## SUPPLIED DATA:
★ ★ ★ ★

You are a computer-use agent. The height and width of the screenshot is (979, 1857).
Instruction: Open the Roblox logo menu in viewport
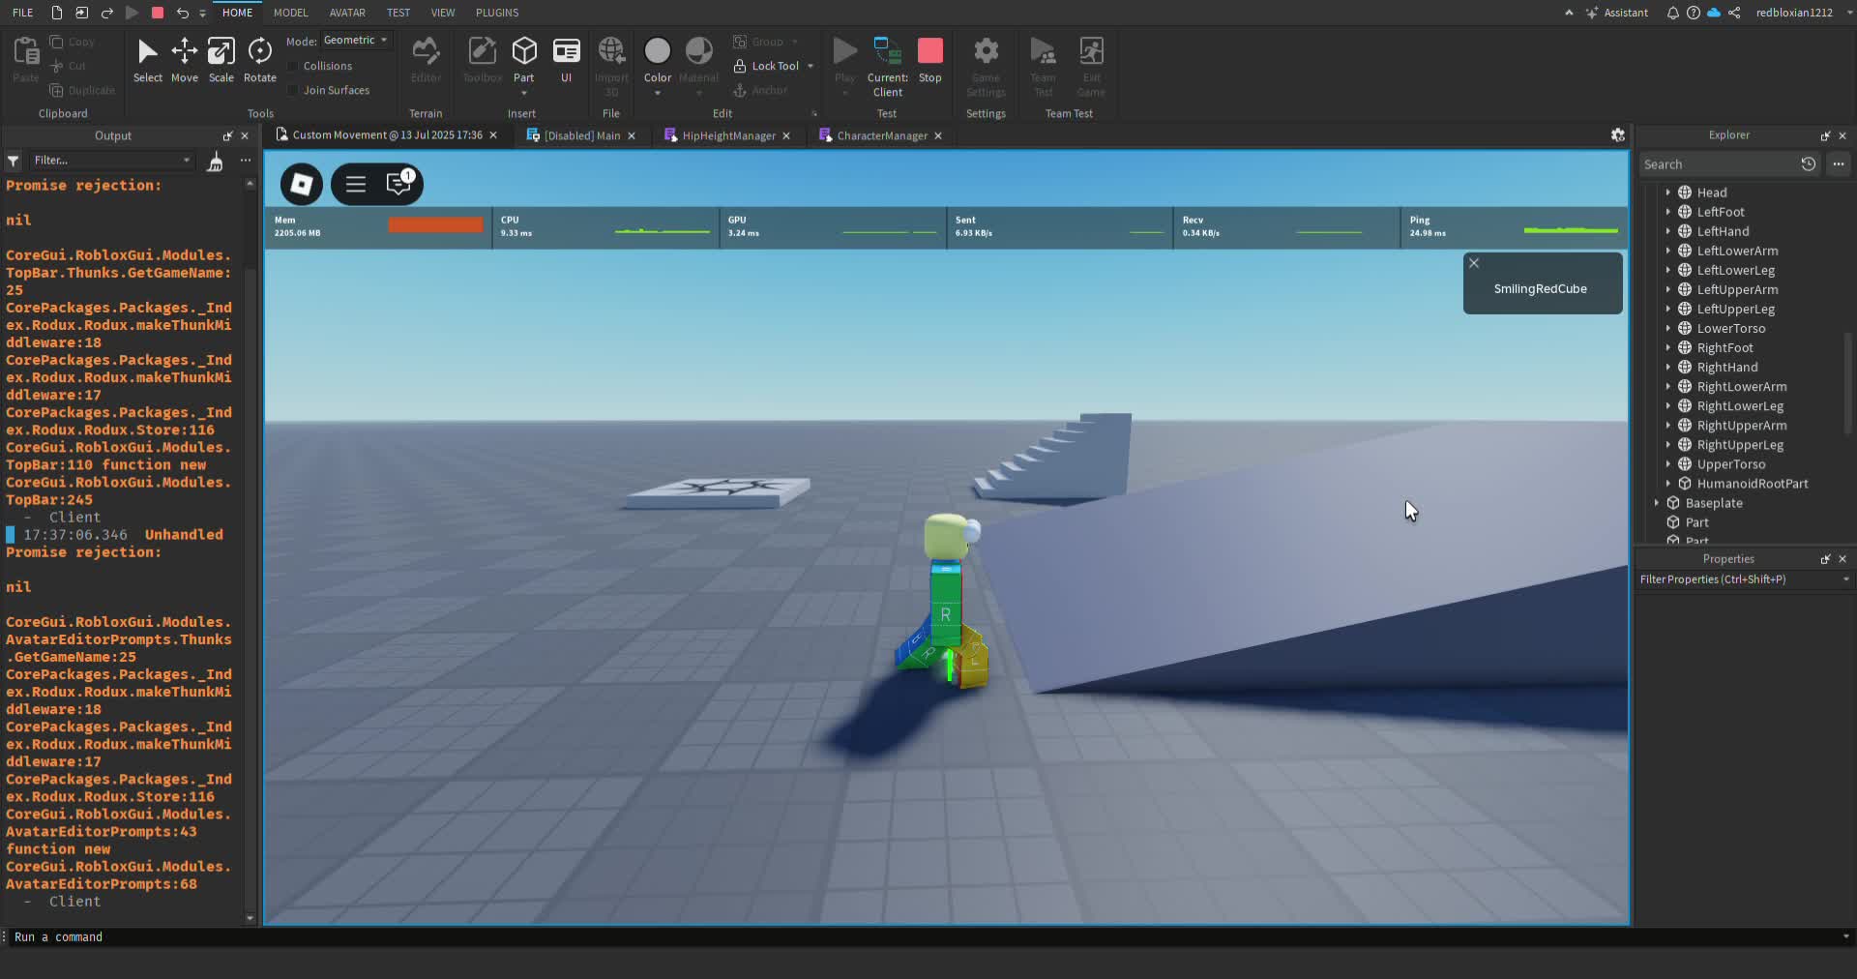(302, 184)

★ ★ ★ ★

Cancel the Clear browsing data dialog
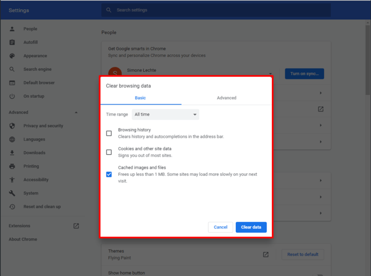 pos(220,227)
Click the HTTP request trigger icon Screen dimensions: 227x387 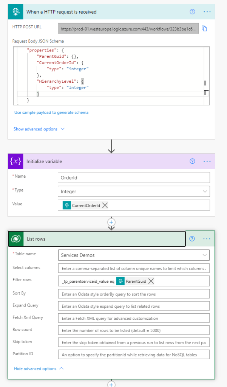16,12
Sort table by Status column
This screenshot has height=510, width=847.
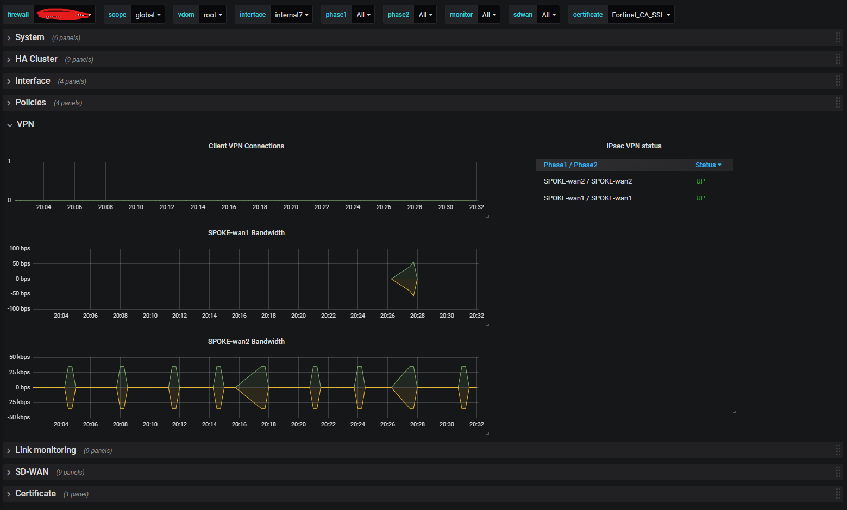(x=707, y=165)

★ ★ ★ ★

## REQUIRED TASK:
Retype the items beginning with the line containing "Sort table by Status column" and continuing through the line containing "(x=707, y=165)", leaving out the pictures.

## OUTPUT:
Sort table by Status column
This screenshot has height=510, width=847.
(x=707, y=165)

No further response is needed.